Lynda Petherick:15:04
Yes.

Host: 15:04
So tell us about that.

Lynda Petherick:15:05
I love a customer model. I think I referred to it, I guess, already in terms of understanding how you truly pull together all the different pieces of customer-related insight, product-related insights, to create a true understanding about what you think is going to move in terms of your top line and also around profitability. I mean, we’ve invested a huge amount of time and energy in terms of building that for ourselves as we feel it’s differentiating. I think the other aspect is every business is unique. So it didn’t seem practical or logical to go and ask someone externally to create that because ultimately these are our customers, and the way that we engage them in the way that we specifically want to be able to provide that personalisation and that experience. All of those things are within the customer model. It’s slightly mind-blowing, but when you break it down, we actually have segmented the customer base into 220,000 different segments. That’s what’s realistic within the model. So each segment only has about 50 customers in it. So just to give you an idea of the science that sits behind that, it’s that level. But if you roll it up to a simpler way of thinking about it, it’s basically around circa 14 cohorts, and whether those people are omni customers, whether they’re loyalty customers, whether they’re store-only customers, or if they’re indeed customers that we don’t actually know how they engage with us. It’s the mechanics of that and all the varying combination and deviation of those dimensions, which then was expanded out and extrapolated to create those essentially mind-boggling number segments. And then what you do is think about, and you apply into that, what your store profiles look like, understanding the halo effect associated with stores and the impact on customers, understanding which products those customers buy. What our loyalty schemes call loyalty customers, who are omni-customers, buy knitwear, for example, and then you extrapolate out because then what that gives you is an understanding back to your trading, back to your product, back to what you’re buying, being able to make better decisions.

Host: 17:40
Yes, it’s fascinating. So I did a Fireside chat earlier today with Mark Blundell of Harrods, and he was talking about, in a very similar way, in terms of what they do with their customers, probably quite different in many ways to a typical New Look customer, but it doesn’t matter. He was describing the sort of detail in terms of what they feel they need to know about their customer.
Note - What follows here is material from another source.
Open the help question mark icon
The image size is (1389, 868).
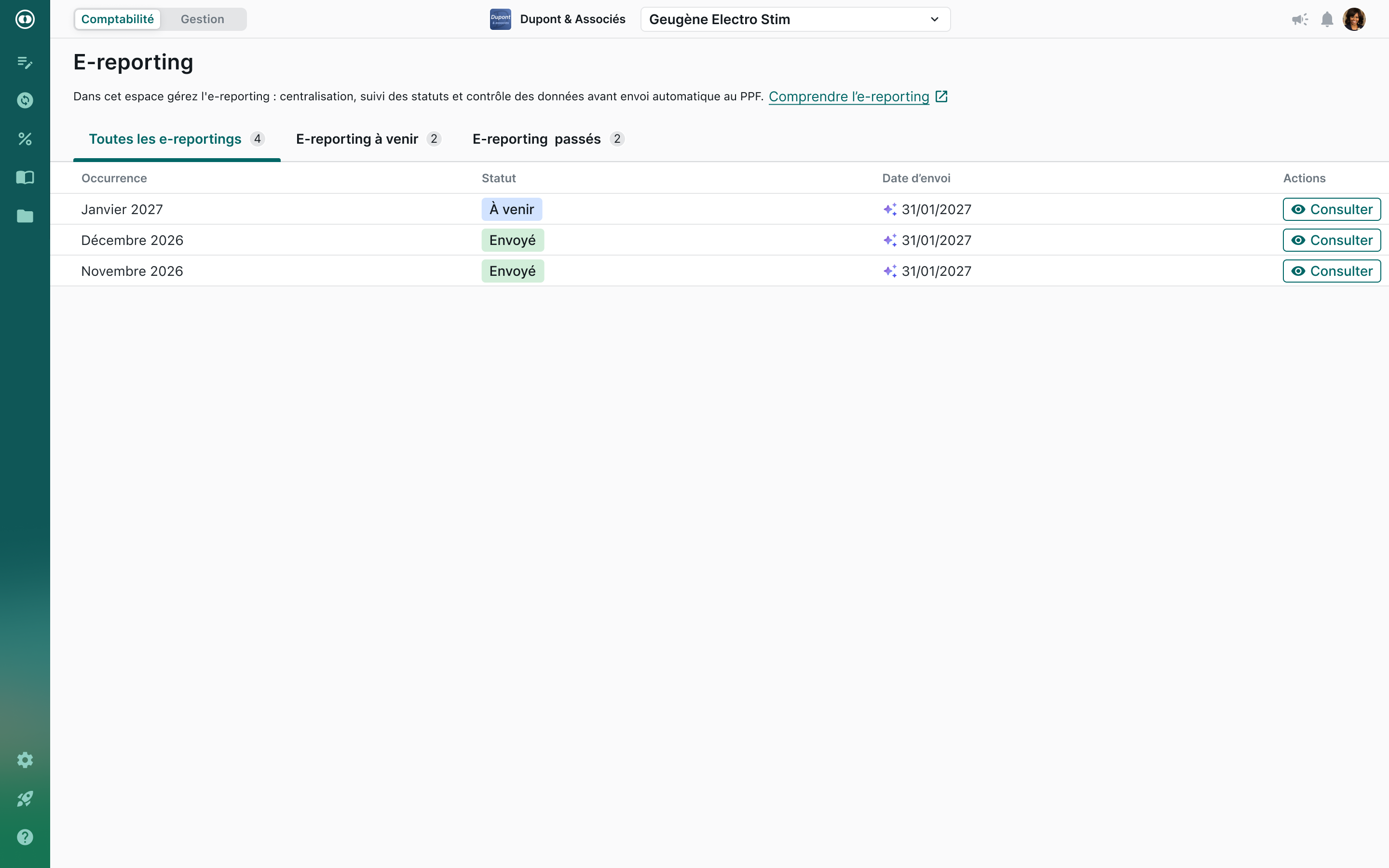(25, 837)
Going back to AI and what it can do and the potential, I just think it’s so exciting because we talked about personalisation in retail. And I always use the example I’m a proud card carrying Amazon Prime member, I don’t mind admitting it. When they confirm an order, they’ve got all my information, my address, credit card data, everything. And yet they still say “Hi, A”. And it’s like, no, my name’s Andrew. Why can’t you just, now I know that doesn’t really matter, but it does kind of matter though. But I think that’s exciting because the journey that we’re on seems to be taking us all in the right direction.

Lynda Petherick:18:54
I think so. I mean, you have to always get a balance because there’ll be some people who actually don’t like necessarily companies knowing that much about them, and you need to know that too. I mean, you and I may be in the group that actually wants to be engaged with in the most perfect way possible, but there’s a group of people that don’t really want to be engaged with at all. So, understanding how to make it right at this single customer level; it’s the holy grail.

Host: 19:24
Yes, yes. Lynda, that’s fantastic. I think that’s a great place to end on. Thank you so much for your time, Lynda Petherick.

Lynda Petherick:19:32
You’re very welcome, thank you very much.